Sohbete başladık hemen, ama dikkat ettim, Mine'nin gözü hep kiraz ağacında (lâtife ediyorum)
Biraz sonra bir telefon daha. Arayan arkadaşımız Eylems.
"Güler abla, Gönen'de bir işim vardı, sana uğramak istiyorum". Hemen gel dedim.
Sağolsun o da bizi kırmadı, geldi.
Böylece mini bir agaclar.net toplantısı daha yaptık bahçede.
İki gün Manyas'da çok yağmur yağmış. Güllerin çoğu çiçeklerini dökmüş, ama manzara yine de fena değildi.
Biraz güllerle eğlendik, sebzelere ağaçlara baktık.
Eylems ile Mine bir ara çocukluklarını hatırladılar, hemen salıncaklara koşup, sallandılar.

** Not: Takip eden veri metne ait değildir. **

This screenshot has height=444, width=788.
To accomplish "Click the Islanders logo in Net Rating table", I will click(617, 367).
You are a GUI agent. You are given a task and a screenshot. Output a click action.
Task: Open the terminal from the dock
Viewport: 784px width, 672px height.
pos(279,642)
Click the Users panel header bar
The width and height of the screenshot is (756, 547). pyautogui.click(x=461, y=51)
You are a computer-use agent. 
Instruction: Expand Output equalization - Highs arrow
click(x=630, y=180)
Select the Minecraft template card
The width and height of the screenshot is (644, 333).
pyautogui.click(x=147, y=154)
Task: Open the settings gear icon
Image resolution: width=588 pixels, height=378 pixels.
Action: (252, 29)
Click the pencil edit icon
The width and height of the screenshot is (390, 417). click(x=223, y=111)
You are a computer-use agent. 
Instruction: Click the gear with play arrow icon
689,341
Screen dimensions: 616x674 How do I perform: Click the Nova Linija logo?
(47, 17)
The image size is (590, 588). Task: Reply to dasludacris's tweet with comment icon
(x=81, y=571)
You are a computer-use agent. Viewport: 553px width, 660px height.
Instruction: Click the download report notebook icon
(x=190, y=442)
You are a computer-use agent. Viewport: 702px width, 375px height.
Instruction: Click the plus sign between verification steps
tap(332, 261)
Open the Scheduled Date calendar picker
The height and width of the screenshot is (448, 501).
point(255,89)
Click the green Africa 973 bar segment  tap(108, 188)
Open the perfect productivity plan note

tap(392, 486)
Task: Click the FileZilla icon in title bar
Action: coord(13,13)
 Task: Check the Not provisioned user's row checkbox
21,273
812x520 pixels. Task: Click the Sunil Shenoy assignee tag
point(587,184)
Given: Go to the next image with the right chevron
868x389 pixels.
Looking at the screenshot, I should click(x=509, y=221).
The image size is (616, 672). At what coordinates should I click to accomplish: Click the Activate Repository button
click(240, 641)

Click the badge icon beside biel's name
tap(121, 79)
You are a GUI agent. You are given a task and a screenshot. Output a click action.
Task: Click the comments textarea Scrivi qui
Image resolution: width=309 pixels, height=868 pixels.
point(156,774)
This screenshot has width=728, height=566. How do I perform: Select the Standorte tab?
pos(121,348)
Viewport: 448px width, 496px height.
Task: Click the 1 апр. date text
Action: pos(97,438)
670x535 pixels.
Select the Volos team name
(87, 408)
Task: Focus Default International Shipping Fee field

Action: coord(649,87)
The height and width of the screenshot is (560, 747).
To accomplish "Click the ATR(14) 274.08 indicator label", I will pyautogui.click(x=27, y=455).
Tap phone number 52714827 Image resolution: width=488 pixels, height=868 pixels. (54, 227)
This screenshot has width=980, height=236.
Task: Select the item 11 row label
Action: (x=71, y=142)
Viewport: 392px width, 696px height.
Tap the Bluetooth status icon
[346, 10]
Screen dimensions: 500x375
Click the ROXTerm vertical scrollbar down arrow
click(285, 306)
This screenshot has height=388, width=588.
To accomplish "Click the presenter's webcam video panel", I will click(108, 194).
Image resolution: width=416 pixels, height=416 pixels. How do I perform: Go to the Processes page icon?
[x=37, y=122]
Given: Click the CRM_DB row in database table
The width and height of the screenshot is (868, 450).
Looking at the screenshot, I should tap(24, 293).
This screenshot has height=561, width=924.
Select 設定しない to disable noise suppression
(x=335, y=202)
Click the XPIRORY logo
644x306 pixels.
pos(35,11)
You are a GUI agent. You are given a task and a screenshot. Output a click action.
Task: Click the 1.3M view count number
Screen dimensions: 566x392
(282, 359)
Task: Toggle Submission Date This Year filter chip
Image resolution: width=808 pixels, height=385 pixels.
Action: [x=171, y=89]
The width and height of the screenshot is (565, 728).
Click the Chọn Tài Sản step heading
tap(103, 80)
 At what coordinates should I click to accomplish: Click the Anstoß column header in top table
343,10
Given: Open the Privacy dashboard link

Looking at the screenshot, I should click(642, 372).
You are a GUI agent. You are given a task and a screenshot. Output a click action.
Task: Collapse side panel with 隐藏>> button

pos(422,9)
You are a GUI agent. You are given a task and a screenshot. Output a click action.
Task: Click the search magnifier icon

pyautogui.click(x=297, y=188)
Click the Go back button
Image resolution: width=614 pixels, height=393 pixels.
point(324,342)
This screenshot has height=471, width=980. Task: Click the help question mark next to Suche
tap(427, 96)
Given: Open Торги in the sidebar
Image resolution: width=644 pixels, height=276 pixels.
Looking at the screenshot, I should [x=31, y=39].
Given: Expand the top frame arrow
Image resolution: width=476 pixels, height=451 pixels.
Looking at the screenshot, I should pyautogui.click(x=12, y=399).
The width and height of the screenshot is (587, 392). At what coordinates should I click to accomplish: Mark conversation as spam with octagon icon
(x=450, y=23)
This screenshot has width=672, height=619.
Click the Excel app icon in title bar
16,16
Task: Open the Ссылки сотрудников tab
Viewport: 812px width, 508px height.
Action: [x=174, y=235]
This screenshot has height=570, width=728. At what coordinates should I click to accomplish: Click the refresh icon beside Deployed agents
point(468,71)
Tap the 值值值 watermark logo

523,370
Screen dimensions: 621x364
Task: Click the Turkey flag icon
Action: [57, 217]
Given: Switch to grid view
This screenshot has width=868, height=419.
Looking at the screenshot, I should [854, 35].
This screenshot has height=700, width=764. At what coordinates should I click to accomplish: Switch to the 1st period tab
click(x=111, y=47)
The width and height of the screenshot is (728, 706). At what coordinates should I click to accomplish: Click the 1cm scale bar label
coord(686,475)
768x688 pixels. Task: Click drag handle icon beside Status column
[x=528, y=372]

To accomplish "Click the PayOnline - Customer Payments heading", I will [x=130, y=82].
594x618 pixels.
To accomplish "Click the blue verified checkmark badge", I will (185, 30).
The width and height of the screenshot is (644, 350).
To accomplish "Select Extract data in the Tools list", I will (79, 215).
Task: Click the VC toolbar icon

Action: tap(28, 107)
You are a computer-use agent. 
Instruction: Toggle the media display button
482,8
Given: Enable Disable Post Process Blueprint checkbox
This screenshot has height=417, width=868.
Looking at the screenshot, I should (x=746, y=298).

Kiraz ve dut ağaçları da çok hoşlarına gitti. Hele Mine'yi kiraz ağacının yanından ayırmak için vinç gerekti (!)
Daha sonra kaynar başına indik, sulara daldık hemen. Kaynar suyu buz gibiydi, Mine önce tereddüt etti ama baktı ki Eylems, ben ve Lilium hemen paçaları sıvayıp girdik, o da dayanamadı.
Güzel bir alabalık yedik ve çaylarımızı içmeye, bahçeye güllü kameriyeye döndük.
Patates böreği eşliğinde, çaylarımızı içtik.
Sohbetimiz ve birbirimize takılmalarımız çok güzel gidiyordu ama Mine'nin İzmir otobüsüne yetişmesi gerektiği için arkadaşlar ayrılmak zorunda kaldılar, ama sözleri var yine gelecekler.
Sanıyorum bu gelişleri, sebze zamanına rastlar. Belli mi olur belkide beraberce salça yaparız.
Eylems güzel fotoğraflar çekti, bilâhare yükleyecek. Ben kendi çektiklerimi yüklüyorum.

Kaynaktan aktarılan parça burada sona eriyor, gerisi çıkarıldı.